(Records from a collection)

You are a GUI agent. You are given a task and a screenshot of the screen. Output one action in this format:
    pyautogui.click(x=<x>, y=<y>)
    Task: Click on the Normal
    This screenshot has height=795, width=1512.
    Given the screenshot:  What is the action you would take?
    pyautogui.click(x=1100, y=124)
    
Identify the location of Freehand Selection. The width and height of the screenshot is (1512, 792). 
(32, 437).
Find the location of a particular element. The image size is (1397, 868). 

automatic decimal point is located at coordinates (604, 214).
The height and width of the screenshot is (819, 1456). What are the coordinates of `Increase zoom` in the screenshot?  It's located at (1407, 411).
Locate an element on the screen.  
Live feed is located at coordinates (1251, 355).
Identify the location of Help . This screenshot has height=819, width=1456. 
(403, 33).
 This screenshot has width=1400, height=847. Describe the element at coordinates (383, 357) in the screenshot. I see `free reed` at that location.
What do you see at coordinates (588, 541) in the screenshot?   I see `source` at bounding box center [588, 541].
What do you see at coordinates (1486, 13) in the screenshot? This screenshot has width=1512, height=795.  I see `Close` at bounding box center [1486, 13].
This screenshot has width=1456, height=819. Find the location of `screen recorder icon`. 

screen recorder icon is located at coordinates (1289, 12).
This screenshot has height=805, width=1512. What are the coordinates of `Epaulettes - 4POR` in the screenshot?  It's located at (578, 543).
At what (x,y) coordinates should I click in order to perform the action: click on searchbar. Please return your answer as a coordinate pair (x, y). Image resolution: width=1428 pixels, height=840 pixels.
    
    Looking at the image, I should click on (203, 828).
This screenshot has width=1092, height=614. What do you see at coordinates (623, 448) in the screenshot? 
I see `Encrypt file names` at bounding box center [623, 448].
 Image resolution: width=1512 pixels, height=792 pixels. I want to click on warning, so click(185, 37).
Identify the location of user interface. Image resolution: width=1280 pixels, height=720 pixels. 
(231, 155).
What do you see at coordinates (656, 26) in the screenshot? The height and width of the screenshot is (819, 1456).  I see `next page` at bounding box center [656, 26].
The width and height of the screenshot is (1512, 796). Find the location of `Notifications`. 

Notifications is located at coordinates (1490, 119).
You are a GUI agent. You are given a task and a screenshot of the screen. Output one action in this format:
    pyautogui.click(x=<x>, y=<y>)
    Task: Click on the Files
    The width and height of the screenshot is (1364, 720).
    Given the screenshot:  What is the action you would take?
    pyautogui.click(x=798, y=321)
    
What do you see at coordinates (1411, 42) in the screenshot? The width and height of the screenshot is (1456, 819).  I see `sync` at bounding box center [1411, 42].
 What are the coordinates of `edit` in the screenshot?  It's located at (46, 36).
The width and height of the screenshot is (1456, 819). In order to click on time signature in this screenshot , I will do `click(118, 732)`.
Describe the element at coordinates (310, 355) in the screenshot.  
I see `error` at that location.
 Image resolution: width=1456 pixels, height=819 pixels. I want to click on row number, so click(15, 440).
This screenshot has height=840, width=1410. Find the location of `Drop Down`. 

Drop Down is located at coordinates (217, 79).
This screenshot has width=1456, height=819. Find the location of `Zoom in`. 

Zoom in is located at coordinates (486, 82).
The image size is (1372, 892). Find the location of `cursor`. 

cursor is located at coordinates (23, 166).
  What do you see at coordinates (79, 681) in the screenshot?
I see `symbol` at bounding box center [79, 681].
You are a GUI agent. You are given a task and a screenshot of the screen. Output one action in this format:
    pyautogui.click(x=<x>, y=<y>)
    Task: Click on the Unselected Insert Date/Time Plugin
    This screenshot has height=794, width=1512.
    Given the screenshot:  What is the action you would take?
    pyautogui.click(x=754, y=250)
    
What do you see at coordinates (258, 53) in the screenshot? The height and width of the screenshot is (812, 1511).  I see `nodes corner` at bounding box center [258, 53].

▶ **Exercise**: Swap every "Identify the location of" in the data above for "Find the position of", and reproduce all the data with nothing else changed.

▶ **Task solution**:
You are a GUI agent. You are given a task and a screenshot of the screen. Output one action in this format:
    pyautogui.click(x=<x>, y=<y>)
    Task: Click on the Normal
    This screenshot has height=795, width=1512.
    Given the screenshot:  What is the action you would take?
    pyautogui.click(x=1100, y=124)
    
Find the position of Freehand Selection. The width and height of the screenshot is (1512, 792). 
(32, 437).
Find the location of a particular element. The image size is (1397, 868). 

automatic decimal point is located at coordinates (604, 214).
The height and width of the screenshot is (819, 1456). What are the coordinates of `Increase zoom` in the screenshot?  It's located at (1407, 411).
Locate an element on the screen.  
Live feed is located at coordinates (1251, 355).
Find the position of Help . This screenshot has height=819, width=1456. 
(403, 33).
 This screenshot has width=1400, height=847. Describe the element at coordinates (383, 357) in the screenshot. I see `free reed` at that location.
What do you see at coordinates (588, 541) in the screenshot?   I see `source` at bounding box center [588, 541].
What do you see at coordinates (1486, 13) in the screenshot? This screenshot has width=1512, height=795.  I see `Close` at bounding box center [1486, 13].
This screenshot has width=1456, height=819. Find the location of `screen recorder icon`. 

screen recorder icon is located at coordinates (1289, 12).
This screenshot has height=805, width=1512. What are the coordinates of `Epaulettes - 4POR` in the screenshot?  It's located at (578, 543).
At what (x,y) coordinates should I click in order to perform the action: click on searchbar. Please return your answer as a coordinate pair (x, y). Image resolution: width=1428 pixels, height=840 pixels.
    
    Looking at the image, I should click on (203, 828).
This screenshot has width=1092, height=614. What do you see at coordinates (623, 448) in the screenshot? 
I see `Encrypt file names` at bounding box center [623, 448].
 Image resolution: width=1512 pixels, height=792 pixels. I want to click on warning, so click(185, 37).
Find the position of user interface. Image resolution: width=1280 pixels, height=720 pixels. 
(231, 155).
What do you see at coordinates (656, 26) in the screenshot? The height and width of the screenshot is (819, 1456).  I see `next page` at bounding box center [656, 26].
The width and height of the screenshot is (1512, 796). Find the location of `Notifications`. 

Notifications is located at coordinates (1490, 119).
You are a GUI agent. You are given a task and a screenshot of the screen. Output one action in this format:
    pyautogui.click(x=<x>, y=<y>)
    Task: Click on the Files
    The width and height of the screenshot is (1364, 720).
    Given the screenshot:  What is the action you would take?
    pyautogui.click(x=798, y=321)
    
What do you see at coordinates (1411, 42) in the screenshot? The width and height of the screenshot is (1456, 819).  I see `sync` at bounding box center [1411, 42].
 What are the coordinates of `edit` in the screenshot?  It's located at (46, 36).
The width and height of the screenshot is (1456, 819). In order to click on time signature in this screenshot , I will do `click(118, 732)`.
Describe the element at coordinates (310, 355) in the screenshot.  
I see `error` at that location.
 Image resolution: width=1456 pixels, height=819 pixels. I want to click on row number, so click(15, 440).
This screenshot has height=840, width=1410. Find the location of `Drop Down`. 

Drop Down is located at coordinates (217, 79).
This screenshot has width=1456, height=819. Find the location of `Zoom in`. 

Zoom in is located at coordinates (486, 82).
The image size is (1372, 892). Find the location of `cursor`. 

cursor is located at coordinates (23, 166).
  What do you see at coordinates (79, 681) in the screenshot?
I see `symbol` at bounding box center [79, 681].
You are a GUI agent. You are given a task and a screenshot of the screen. Output one action in this format:
    pyautogui.click(x=<x>, y=<y>)
    Task: Click on the Unselected Insert Date/Time Plugin
    This screenshot has height=794, width=1512.
    Given the screenshot:  What is the action you would take?
    pyautogui.click(x=754, y=250)
    
What do you see at coordinates (258, 53) in the screenshot? The height and width of the screenshot is (812, 1511).  I see `nodes corner` at bounding box center [258, 53].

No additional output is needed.